Something Old, Something New

Posted on February 17, 2018.

Well, the gastroenterologist saw cancer again (or still) in the esophagus.  By his recollection, he thought it looked the same or maybe a little larger than when he did the same scoping procedure last February, but his actual measurements show it to be about a quarter inch smaller. 

So, as planned, we’ve begun preparations for radiation treatment.  I’ve been “modeled,” tattooed with tiny targets, and magic markered up with dotted lines.  I look like one of those diagrams that show you where the flank steaks, prime rib, and sirloins come from.  The actual radiation treatments won’t begin until the end of this month, but once they begin it will be five days a week for five weeks.  Our insurer won’t cover the preferable proton therapy, so it will be traditional radiation. 

I had yet another CT scan yesterday, our insurer having also denied coverage for the more revealing PET scan that both the oncologist and radiologist had requested.  Given my symptoms, my oncologist Dr. Devore was somewhat surprised to again see no visible evidence of the cancer such as was clearly evident on my initial scan a year ago.  No recurrence of the spot on the liver; no swollen lymph nodes (other than one suspicious pea-sized one that is still within what could pass for normal); no obvious thickening of the esophagus itself.  Therefore, rather than change chemotherapies as recently planned for the course of the radiation treatments, he wants to continue the Herceptin-Xeloda regimen I’ve been on, unconvinced that it is no longer being effective.  He insists that I am ahead of where I was a year ago, and if the current regimen will keep the cancer at bay for six or nine more months, that will be six or nine months of living with tolerable side effects.  Plan B with the immunotherapy Keytruda is still in the bullpen, but all alternative treatments have their own potential side effects, which may render them useless in my case, such as what happened with the original chemotherapy of oxaliplatin, which near did me in last March-April. 

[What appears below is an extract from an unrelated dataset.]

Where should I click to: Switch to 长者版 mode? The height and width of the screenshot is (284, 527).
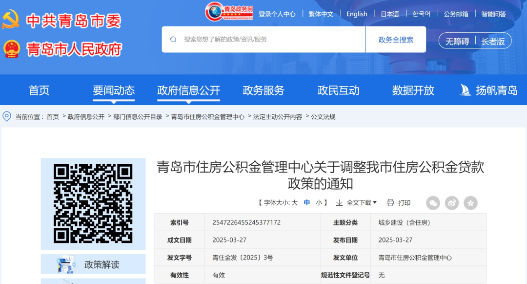click(x=493, y=41)
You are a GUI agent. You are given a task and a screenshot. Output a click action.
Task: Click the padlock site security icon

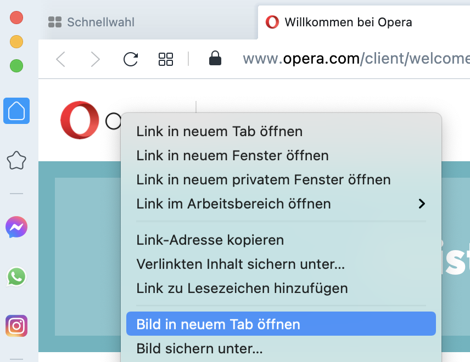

Other than things directly related to my health and functioning, we are having insurance issues.  The reason why my radiation treatments have not been actually scheduled is that the radiologist, Dr. Meek, is appealing the denial of the PET scan, which he still wants to target the treatment more accurately.  They seem to think that they may be able to make the case for its needfulness still.  In recent months, Medicare Part B began covering proton therapy, so I’ll be looking into expanding my Medicare coverage next week.  Of course, we could just pay for the treatment without insurance, which would be $1,900 per day times 25 days!  Hearing that almost gave me a heart attack – I wonder if that would count as another side effect?  I don’t want to put off getting treated since I would like to start eating and swallowing more normally again, so Dr. Meek says we can start out with traditional radiation and switch over to proton if coverage can be obtained during the course of treatments. 

Thanks for your continued prayers.  I now I have been blessed mightily through them.